Max Bauer: Right now, I can tell you that our Blaufränkish has some great cherry tones and is slightly spicier. That could be for this year. Next year it could be slightly sweeter or dryer. So it varies year to year.
Gary Lee: In this part of the Shenandoah Mountains, the scenery seems just like Germany.
Gerd Bauer: I would say it looks exactly like I grew up in Germany…rolling mountains, the Blue Ridge Mountains in the background. It’s like the area I grew up. We had Fichtel Mountains and Frankenwald – it’s mostly the same latitude around here and the same kind of rolling hills. I feel like at home.
Gary Lee: A newly built tasting complex, with high wood-beam ceilings, add to the atmosphere of Bavaria. In the end, the Bauers have created something more than a place to drink wine. They have set up a bridge between their native Germany and Virginia. People come to hang out, ride horses, hear some music, or meet others who are interested in Germany and wine. The clientele includes some locally based Germans who want a place to speak their native tongue. And also some Americans, including ex-military, who have lived in Germany. And then there are those who are just curious.

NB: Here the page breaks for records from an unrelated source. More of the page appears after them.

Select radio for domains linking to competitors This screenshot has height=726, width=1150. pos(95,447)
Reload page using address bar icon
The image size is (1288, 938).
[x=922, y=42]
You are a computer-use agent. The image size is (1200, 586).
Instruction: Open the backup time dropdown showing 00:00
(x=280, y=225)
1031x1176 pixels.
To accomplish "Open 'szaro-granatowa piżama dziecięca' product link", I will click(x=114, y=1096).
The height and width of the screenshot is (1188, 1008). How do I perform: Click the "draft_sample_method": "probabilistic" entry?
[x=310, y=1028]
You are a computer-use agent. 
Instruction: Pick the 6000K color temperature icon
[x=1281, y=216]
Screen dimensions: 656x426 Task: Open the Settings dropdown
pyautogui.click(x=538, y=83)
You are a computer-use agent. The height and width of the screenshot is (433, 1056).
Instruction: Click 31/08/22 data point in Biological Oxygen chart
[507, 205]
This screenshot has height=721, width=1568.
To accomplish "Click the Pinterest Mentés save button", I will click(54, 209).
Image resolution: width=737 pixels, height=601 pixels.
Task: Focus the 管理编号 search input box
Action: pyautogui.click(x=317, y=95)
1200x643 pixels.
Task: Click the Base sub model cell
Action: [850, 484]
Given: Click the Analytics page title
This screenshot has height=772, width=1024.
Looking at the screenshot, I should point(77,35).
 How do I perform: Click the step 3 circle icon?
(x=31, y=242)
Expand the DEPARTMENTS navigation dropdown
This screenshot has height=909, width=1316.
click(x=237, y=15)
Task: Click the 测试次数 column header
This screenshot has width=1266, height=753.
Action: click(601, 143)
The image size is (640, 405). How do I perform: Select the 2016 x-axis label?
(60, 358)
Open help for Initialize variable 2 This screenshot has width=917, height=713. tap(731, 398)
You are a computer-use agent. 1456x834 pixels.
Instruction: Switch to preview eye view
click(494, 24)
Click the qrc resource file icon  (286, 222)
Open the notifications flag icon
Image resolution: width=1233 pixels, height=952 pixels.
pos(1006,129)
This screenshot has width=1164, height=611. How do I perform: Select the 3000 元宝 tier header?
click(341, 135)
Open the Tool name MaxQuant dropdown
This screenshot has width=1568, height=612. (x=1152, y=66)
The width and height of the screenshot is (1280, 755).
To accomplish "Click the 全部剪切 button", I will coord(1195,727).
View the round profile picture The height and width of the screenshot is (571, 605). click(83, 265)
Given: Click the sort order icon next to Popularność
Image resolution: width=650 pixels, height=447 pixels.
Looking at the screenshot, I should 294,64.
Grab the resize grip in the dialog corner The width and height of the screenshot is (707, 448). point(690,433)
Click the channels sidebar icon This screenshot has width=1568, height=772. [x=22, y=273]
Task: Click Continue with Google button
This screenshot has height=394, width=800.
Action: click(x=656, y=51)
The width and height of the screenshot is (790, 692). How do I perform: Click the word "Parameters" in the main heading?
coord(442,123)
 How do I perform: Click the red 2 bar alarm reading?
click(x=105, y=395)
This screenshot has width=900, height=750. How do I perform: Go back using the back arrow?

Gerd Bauer: It happens many times… customers coming in and asking about where this wine is grown in Germany, how it looks like, and how they are doing. We have a lot of customers which have been in Germany before, mostly for the military. It’s also a nice, let’s say, start-up for a conversation, to talk about you come from, where the wine comes from, and what the difference is, it’s always perfect.
Gary Lee: And to think, it all started when a retired businessman from Germany planted a few German grapes and making some wine. This is Gary Lee for the Big Pond.